Dois peritos disseram à reportagem que o trabalho é lento devido ao estado dos corpos, liberados um a um. Até o meio tarde, apenas quatro corpos haviam sido liberados.

"Pergunta para as vítimas dos que morreram lá", diz Bolsonaro Ao deixar o Palácio da Alvorada na manhã desta terça-feira (30), o presidente Jair Bolsonaro (PSL) não quis responder sobre o massacre.

"Pergunta para as vítimas dos que morreram lá o que eles acham, depois que eles responderem eu respondo a vocês", disse ao entrar no carro. 

Esta foi a primeira vez que o presidente comentou o caso. Uma rebelião deixou 57 mortos em Altamira (PA) nesta segunda-feira (29).

No meio da manhã, o bispo emérito do Xingu, Dom Erwin Krautler, chegou ao prédio do IML. Um dos símbolos na defesa dos direitos humanos na região do Xingu, Dom Erwin confortou as famílias, e criticou a falta de segurança dentro e fora dos presídios em todo o estado. 

"Nossa região é notícia negativa mais uma vez, essa carnificina não poderia ter acontecido, nós não poderíamos ter permitido que a violência, esse descontrole chegasse a esse ponto, eu estou arrasado, as famílias estão destruídas, nossa cidade, nossa região, isso não poderia ter acontecido, até quando?".

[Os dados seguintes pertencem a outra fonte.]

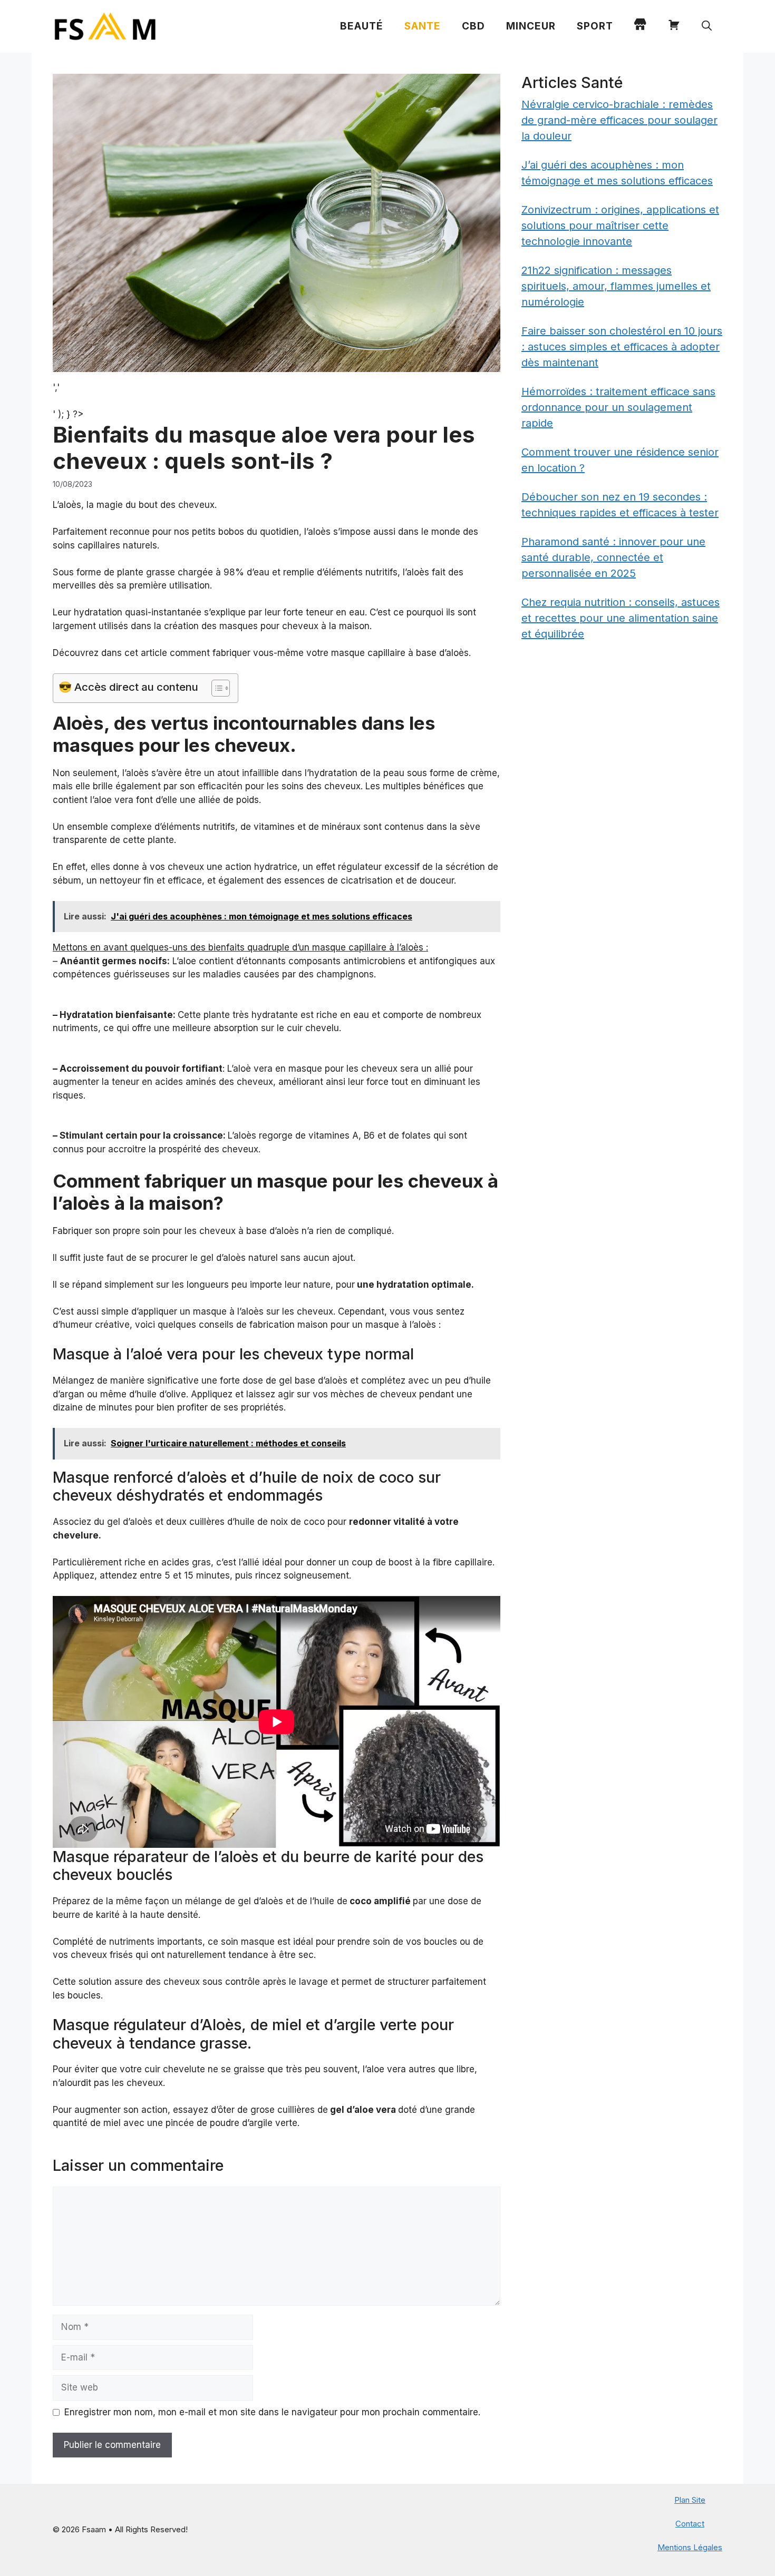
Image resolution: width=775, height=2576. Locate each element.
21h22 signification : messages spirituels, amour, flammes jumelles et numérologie (616, 286)
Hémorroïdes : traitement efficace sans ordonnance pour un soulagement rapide (618, 407)
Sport (595, 26)
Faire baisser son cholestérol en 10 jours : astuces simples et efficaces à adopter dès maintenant (621, 347)
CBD (473, 26)
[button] (706, 26)
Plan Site (689, 2500)
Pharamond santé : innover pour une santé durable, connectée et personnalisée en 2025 (613, 557)
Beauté (361, 26)
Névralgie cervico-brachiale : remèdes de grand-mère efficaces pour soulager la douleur (619, 120)
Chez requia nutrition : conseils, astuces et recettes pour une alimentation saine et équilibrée (620, 618)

Relatório do CNJ mostrou que a unidade tem condições classificadas como "péssimas". Além de superlotada --343 cumpriam pena no local, mais que o dobro da sua capacidade, de 163 vagas--, inspeção do conselho detectou que "o quantitativo de agentes é reduzido frente ao número de internos custodiados".

O CNJ também constatou que a penitenciária não tem bloqueador de celulares, enfermaria, biblioteca, oficinas de trabalho ou salas de aula. 

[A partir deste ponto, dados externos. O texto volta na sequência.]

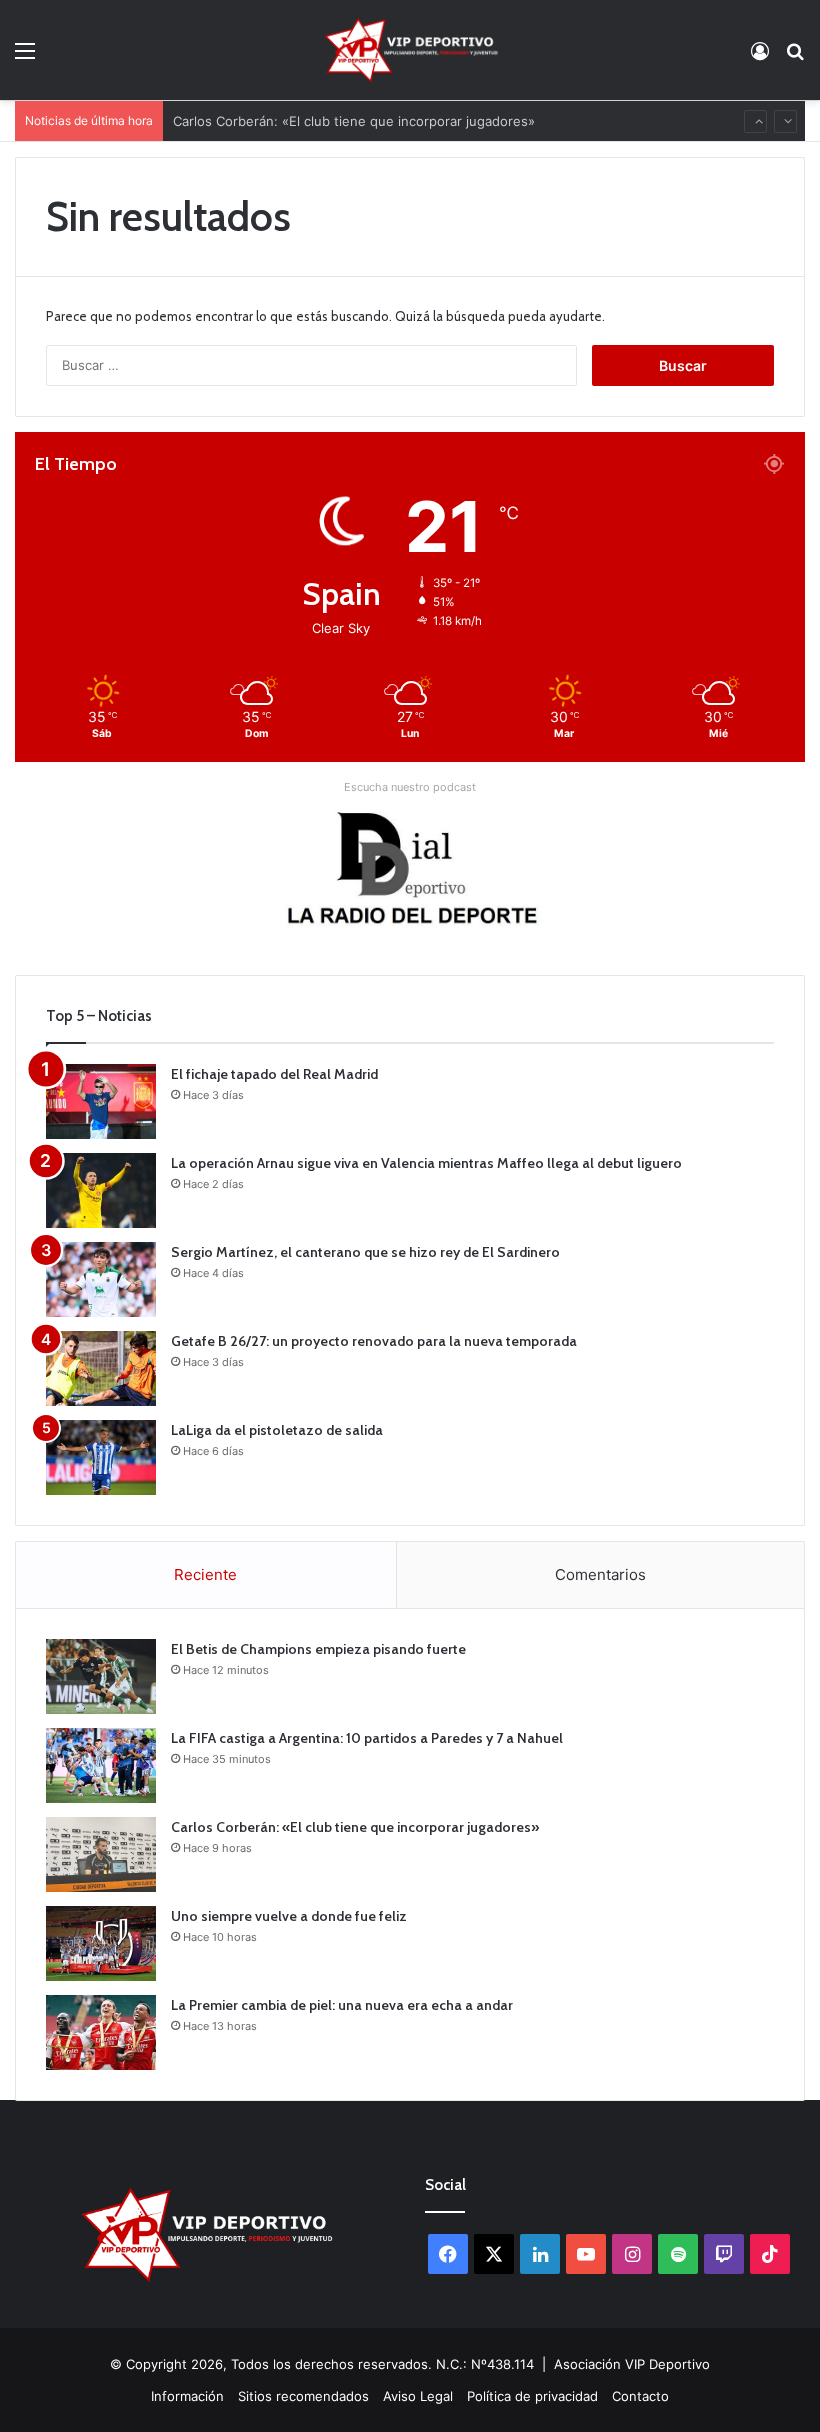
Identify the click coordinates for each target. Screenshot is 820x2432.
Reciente (205, 1574)
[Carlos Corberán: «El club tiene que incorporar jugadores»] (101, 1854)
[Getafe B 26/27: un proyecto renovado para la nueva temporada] (101, 1368)
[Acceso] (760, 57)
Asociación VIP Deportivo (632, 2364)
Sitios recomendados (303, 2396)
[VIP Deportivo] (410, 50)
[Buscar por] (795, 57)
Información (187, 2396)
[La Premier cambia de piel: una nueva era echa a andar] (101, 2032)
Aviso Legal (418, 2396)
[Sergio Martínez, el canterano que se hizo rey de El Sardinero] (101, 1279)
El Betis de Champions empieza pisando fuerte (318, 1649)
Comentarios (600, 1574)
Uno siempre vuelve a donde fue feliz (289, 1916)
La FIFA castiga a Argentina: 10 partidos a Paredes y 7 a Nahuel (367, 1738)
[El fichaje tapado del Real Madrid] (101, 1101)
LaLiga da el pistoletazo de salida (277, 1430)
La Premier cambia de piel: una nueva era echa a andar (342, 2005)
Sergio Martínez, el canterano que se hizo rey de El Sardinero (365, 1252)
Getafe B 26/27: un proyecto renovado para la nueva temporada (374, 1341)
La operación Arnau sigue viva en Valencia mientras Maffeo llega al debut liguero (426, 1163)
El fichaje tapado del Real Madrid (274, 1074)
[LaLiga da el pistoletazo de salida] (101, 1457)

O Pará, quarto estado mais violento do país, vem registrando o avanço das milícias, fenômeno que só encontra paralelo no Rio. 

Reportagem recente da Folha mostrou que em nenhum outro estado brasileiro organizações criminosas comandadas por policiais e ex-policiais estão tão organizadas, estruturadas e dominam áreas tão vastas. 

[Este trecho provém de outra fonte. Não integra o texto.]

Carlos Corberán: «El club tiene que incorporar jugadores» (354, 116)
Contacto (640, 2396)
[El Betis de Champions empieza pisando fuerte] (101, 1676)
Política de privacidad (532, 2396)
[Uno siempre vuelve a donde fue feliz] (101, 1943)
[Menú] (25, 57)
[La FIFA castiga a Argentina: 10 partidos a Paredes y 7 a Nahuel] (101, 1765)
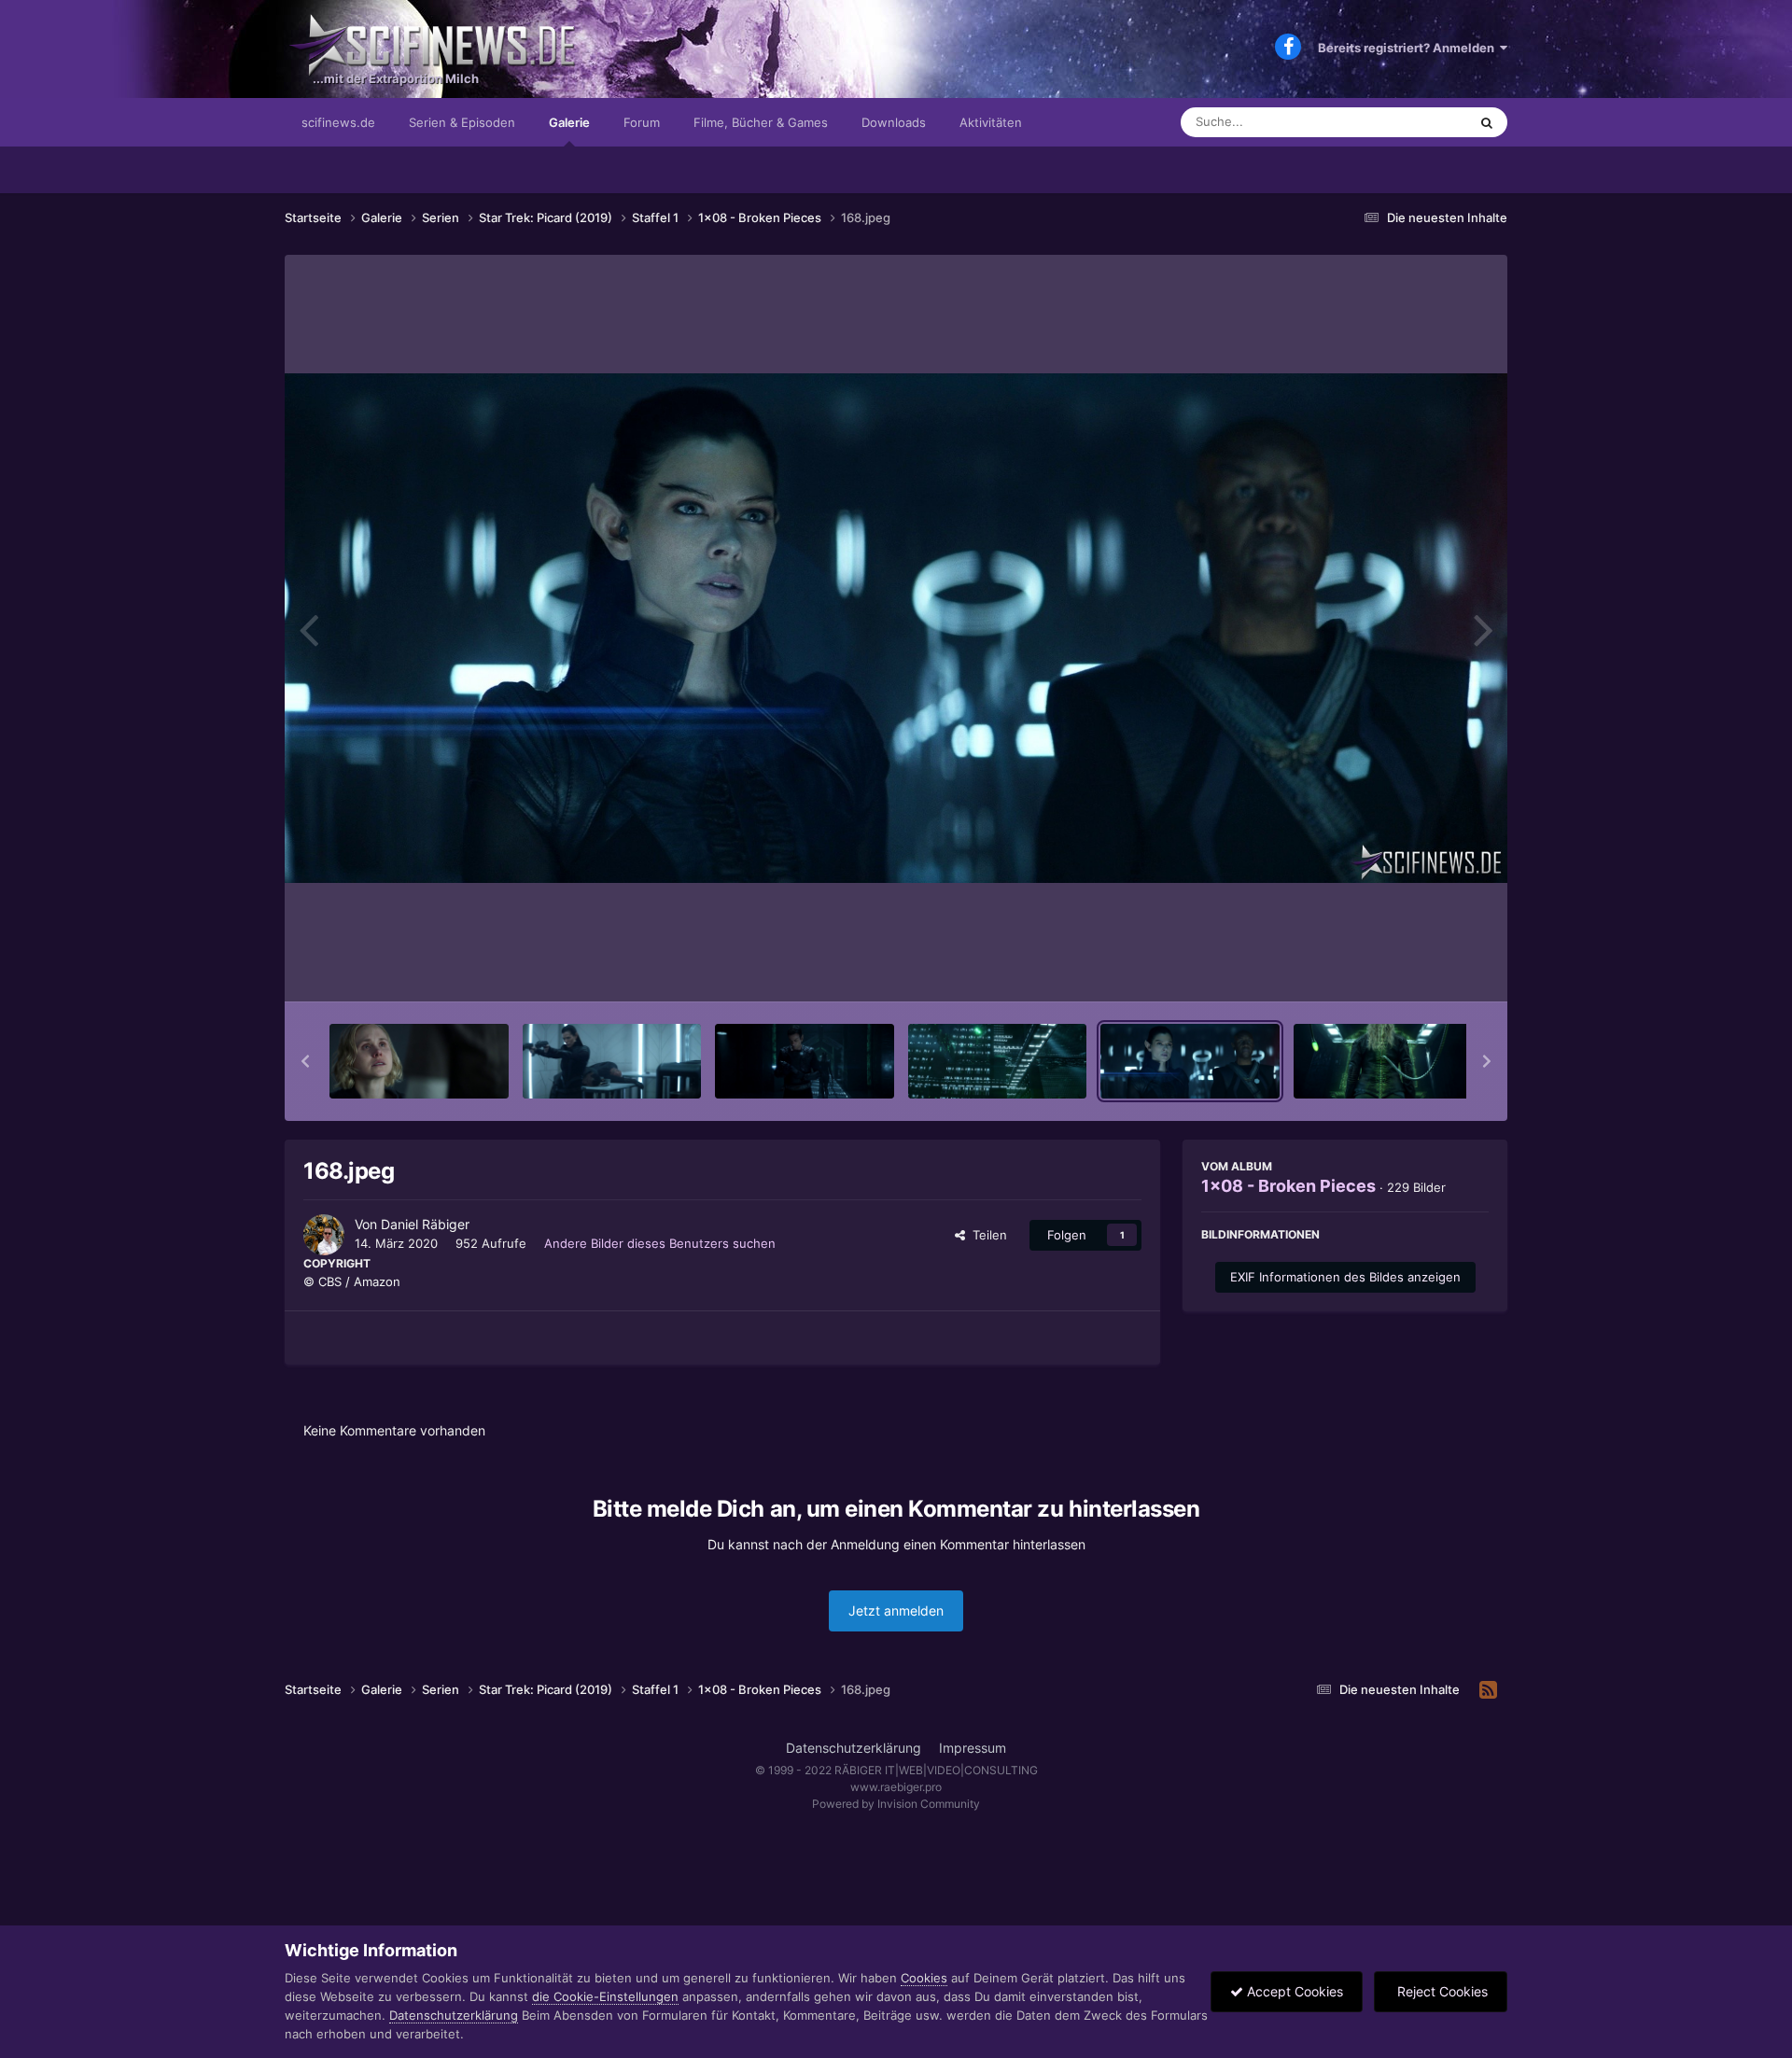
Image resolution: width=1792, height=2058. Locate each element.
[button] (305, 1061)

Segundo investigações da Polícia Civil e do Ministério Público do estado, os milicianos dominam o transporte alternativo em várias regiões, a venda de gás em diferentes favelas, a oferta de serviços de TV a cabo, a venda e transporte de produtos contrabandeados e serviços de segurança. Além disso, controlam parcela considerável do tráfico de drogas local, rivalizando com as facções criminosas.